§ **DOCUMENT PASSAGE**
Silently the eight propellers of the Hermes V8MT drone begin to spin and the large yellow aircraft rises up, locates its direction and moments later disappears into the sky in southern Poland.
Today the drone is making a successful 8.5-kilometre (5.3-mile) test flight near the headquarters of the Polish firm Spartaqs in the town of Mikolow; soon it will be making journeys between a blood bank and the Institute of Cardiology in Warsaw.
It will follow a route marked by radio beacons and fly over waterways for the most part so as not to injure anyone lest it fall.
Once the necessary permits arrive, Hermes could be used to save lives, transporting blood and medicine in emergencies. In the future, with a special pod in its cargo, it could even transport hearts for transplants.
"Flying at a rate of more than 80 kilometres (50 miles) an hour and with no risk of getting stuck in a traffic jam, the drone would be much faster than an ambulance," said Spartaqs company founder and chief inventor Slawomir Huczala.
Poland is joining the recent global explosion of drone technology, which has seen several civilian projects along with hundreds of often top secret military ones.
Huczala points out that a military version of the Hermes V8MD drone could also be a lifesaver.
"Armed with a georadar, it can fly over a minefield and locate even the mines that are made of plastic or glass. Soldiers could then either avoid the mines or disarm them," Huczala told AFP.
Hermes is the company's most advanced project, but a tour of the premises reveals many other prototypes that appear to have emerged straight out of science fiction.
Huczala calls them dronoids, as they are essentially flying robots with onboard computers that make them autonomous.
They are made of an ultra light and resistant mix of kevlar and carbon fibres that was fine-tuned by Spartaqs.
Polish advantages
The skies have become crowded with the competition over drone manufacturing.
Amazon and DHL are developing drones for transporting packages, UberEats is working on a version for delivering meals, while the US firm Zipline has developed a drone network for transporting medicine in Ghana and now hopes to expand to other countries.
The Chinese taxi drone eHang 216 has received safety clearance and could come into service in December in the city of Guangzhou.
And there are other Polish competitors, including Rendos Multicopters, based in Krakow, and Flytronic in coal-mining Gliwice which works mainly for the armed forces, but also produces drones checking the chimneys of buildings to see whether any smoke is poisonous.
"In this competition, Poland has several advantages," said Dariusz Werschner, president of the Polish chamber of unmanned aerial vehicles.
These advantages include the public's positive attitude towards the technology and the country's modern laws regarding flights beyond the visual line of sight, which allow for flights across longer distances.

§ **PROVIDED RECORDS**

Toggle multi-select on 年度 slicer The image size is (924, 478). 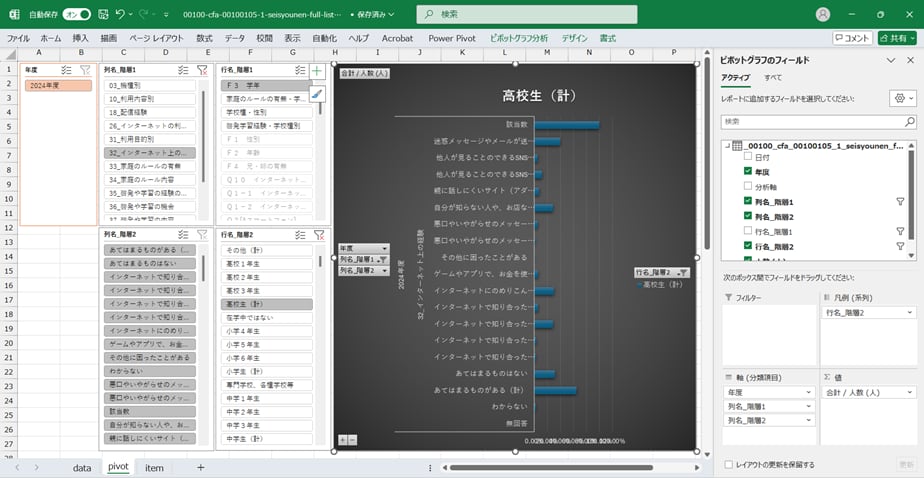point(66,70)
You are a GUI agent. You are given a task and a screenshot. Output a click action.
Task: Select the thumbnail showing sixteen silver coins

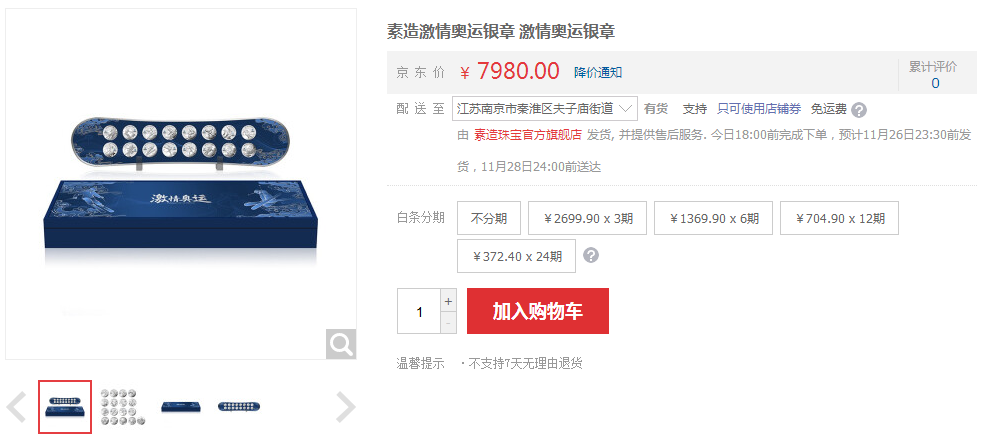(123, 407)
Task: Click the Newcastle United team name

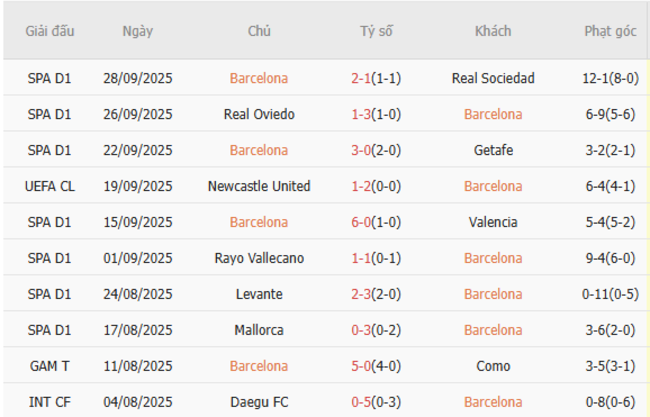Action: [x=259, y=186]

...

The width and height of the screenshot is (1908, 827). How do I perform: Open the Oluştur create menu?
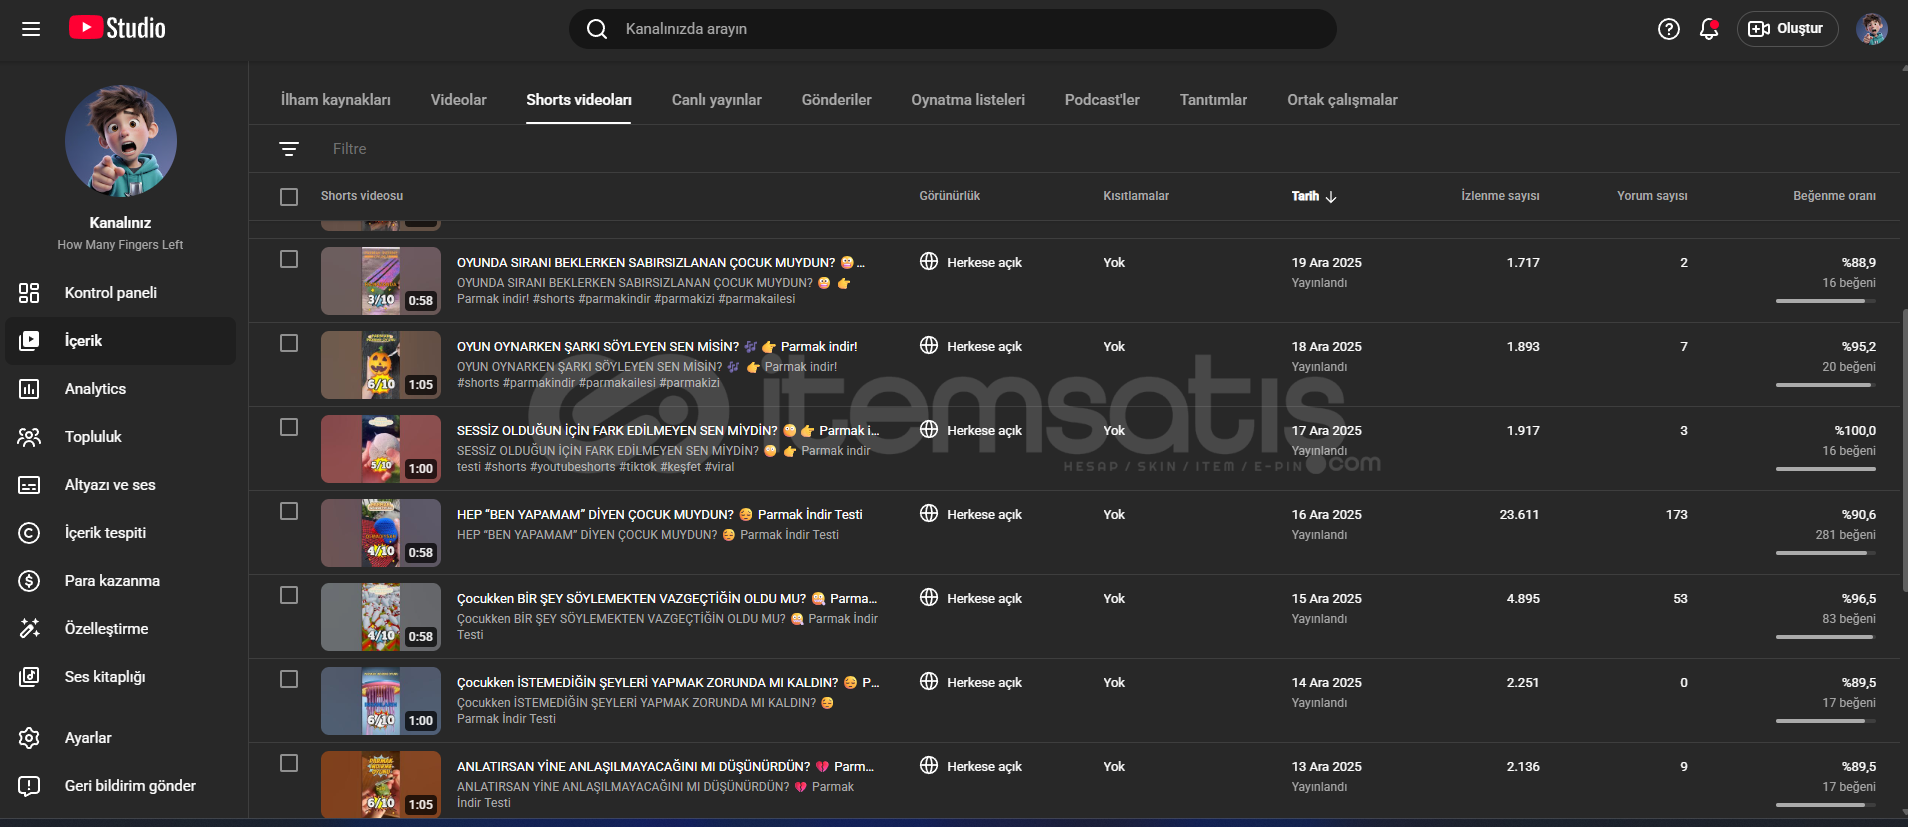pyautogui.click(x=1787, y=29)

§ **TASK LIST**
(1) In the Hermes drone article, between which two places will the drone soon be making journeys?
(2) List every company that the Hermes drone article names as developing or producing drones.
(3) Continue the Hermes drone article from its last sentence.

§ **ANSWERS TO THIS EXERCISE**
(1) Between a blood bank and the Institute of Cardiology in Warsaw.

(2) Spartaqs, Amazon, DHL, UberEats, Zipline, Rendos Multicopters, Flytronic

(3)
Reconnaissance drones meant for the army or border guards make up a large percentage of the Spartaqs models.
The company also has an anti-drone drone, which is armed with a small laser cannon able to destroy the battery of an enemy drone.
Another model, the Helidrone, which looks like an ultra-light mini helicopter, carries two rescue rafts that it can toss to shipwreck victims with great precision.
Invisible drone
But Spartaqs claims a superstar model—an invisible drone called Prometheus, whose body is made out of a dispersive material packed with electronics.
Sensors identify the luminosity and colour of the drone's environment, making it possible for the body to imitate them. The drone, like a chameleon, blends into the background.
The firm has also developed a drone able to fly around the underground corridors of coal mines to detect gas emissions and other potential threats.
Marcin Dziekanski, coordinator of the drone project of the Silesian metropolis, an alliance of more than 40 cities in the coal-mining Katowice region, said they use drones to monitor the smoke produced by coal-heated individual houses.
"They fly over Katowice, over the buildings, as well as over other cities, enabling us to intervene, in cooperation with the city police, showing that we are monitoring our space, our environment," he told AFP, adding that "we are creating a set of good practices that we are sharing with others."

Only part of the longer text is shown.